[Start Supplied text]

Writing an IronPython Debugger: Setting a Breakpoint

Now that we have a debugger process up and running, let start adding some actual features. First up, we want to be able to set breakpoints. One of the nice things MDbg does is auto-set a breakpoint on the entrypoint function. For ipydbg, we’re going to auto-set a breakpoint on the first line of the python file being debugged.

In order to set a breakpoint, we need debugger symbols. They allow us to translate between “line one of simpletest.py” and the actual location in the code and back. We’re all used to seeing the PDB files that are produced when we compile a C# assembly. Unsurprisingly, the symbol store binder provides a method to load these PDB files from disk. But where do IronPython debug symbols come from? I know from my extensive reading of the ipy.exe command line parameters that you pass –D to enable application debugging, but since all the IL is being generated in memory, how does the debugger get access to the PDB files?

It turns out the debugger API includes a UpdateModuleSymbols callback method that the runtime uses to notify the debugger when the symbols change. The debugger symbols are provided in an IStream, and then you use the symbol binder to get a symbol reader. The .NET Framework already provides a managed API for reading and writing debug symbols. However, that API doesn’t support loading symbols from a stream, so the MDbg code includes it’s own wrapper around the symbol binder API to include that functionality. Here’s some code to get the debug symbol reader for an updated module and iterate through the associated files:

sym_binder = SymbolBinder()

def OnUpdateModuleSymbols(s,e):
  print "OnUpdateModuleSymbols"

  metadata_import = e.Module.GetMetaDataInterface[IMetadataImport]()
  reader = sym_binder.GetReaderFromStream(metadata_import, e.Stream)

  for doc in reader.GetDocuments():
    print "t", doc.URL

process.OnUpdateModuleSymbols += OnUpdateModuleSymbols

If we run this version of ipydbg on simpletest.py with the IPy 2.0.1 release and the Python standard library installed, OnUpdatedModuleSymbols gets called six times, once for each python file that gets loaded when simpletest runs. (site.py, os.py, ntpath.py, stat.py, UserDict.py and simpletest.py). BTW, I tried running this code on the latest build of IPy (changeset 47624) and I’m getting a COM Interop exception. So for now, stick with 2.0.1.

Now that we can get these dynamically generated debug symbols, we can use them to create a breakpoint on the first line of the script being debugged. Everytime OnUpdateModuleSympols is called, I try to bind the initial breakpoint (unless it’s already been bound of course) by calling the following create_breakpoint function.

def create_breakpoint(doc, line, module, reader):
  line = doc.FindClosestLine(line)
  method = reader.GetMethodFromDocumentPosition(doc, line, 0)
  function = module.GetFunctionFromToken(method.Token.GetToken())

  for sp in get_sequence_points(method):
    if sp.doc.URL == doc.URL and sp.start_line == line:
      bp = function.ILCode.CreateBreakpoint(sp.offset)
      bp.Activate(True)
      return bp

  bp = function.CreateBreakpoint()
  bp.Activate(True)

[End Supplied text]
[Start Given information]

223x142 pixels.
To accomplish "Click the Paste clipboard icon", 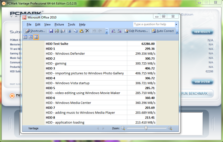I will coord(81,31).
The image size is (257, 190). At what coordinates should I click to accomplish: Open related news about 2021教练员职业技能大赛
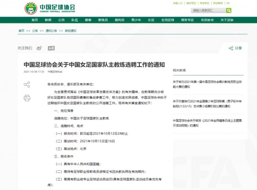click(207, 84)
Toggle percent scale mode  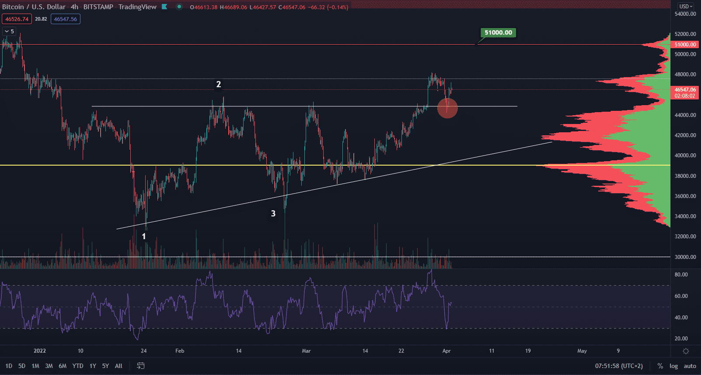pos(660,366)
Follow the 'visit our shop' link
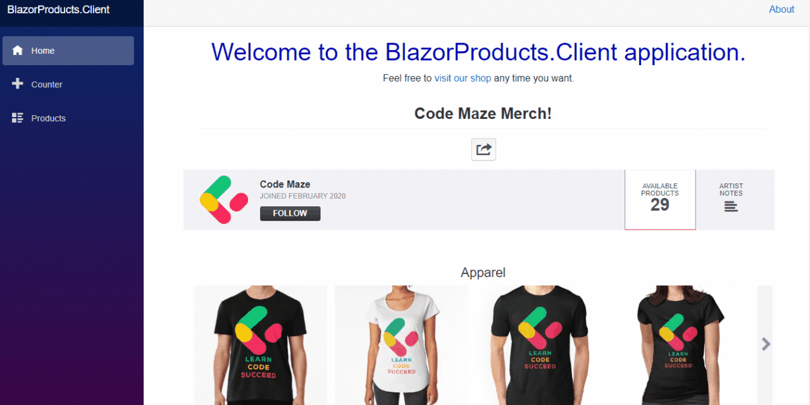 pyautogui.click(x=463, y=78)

[End Given information]

**What you are asked to do**
Pick up the article on setting a breakpoint in an IronPython debugger right after its final line and keep writing it.

**Reply**
  return bp

This code translates a given document/line into a function/offset where we can set a breakpoint. To do this, we use sequence points which as per Rick Byers are “used to mark a spot in the IL code that corresponds to a specific location in the original source”. So once we find the function that corresponds to a given line of code, we iterate over the sequence points until we find the one that matches the line we want to break on. If we find a matching sequence point, we set the breakpoint there. If we don’t, we set the breakpoint on the function itself. get_sequence_points is a simple wrapper around ISymbolMethod GetSequencePoints. The original API is pretty ugly to use – managing six separate arrays of information – so get_sequence_points turns it into a generator function you can iterate over.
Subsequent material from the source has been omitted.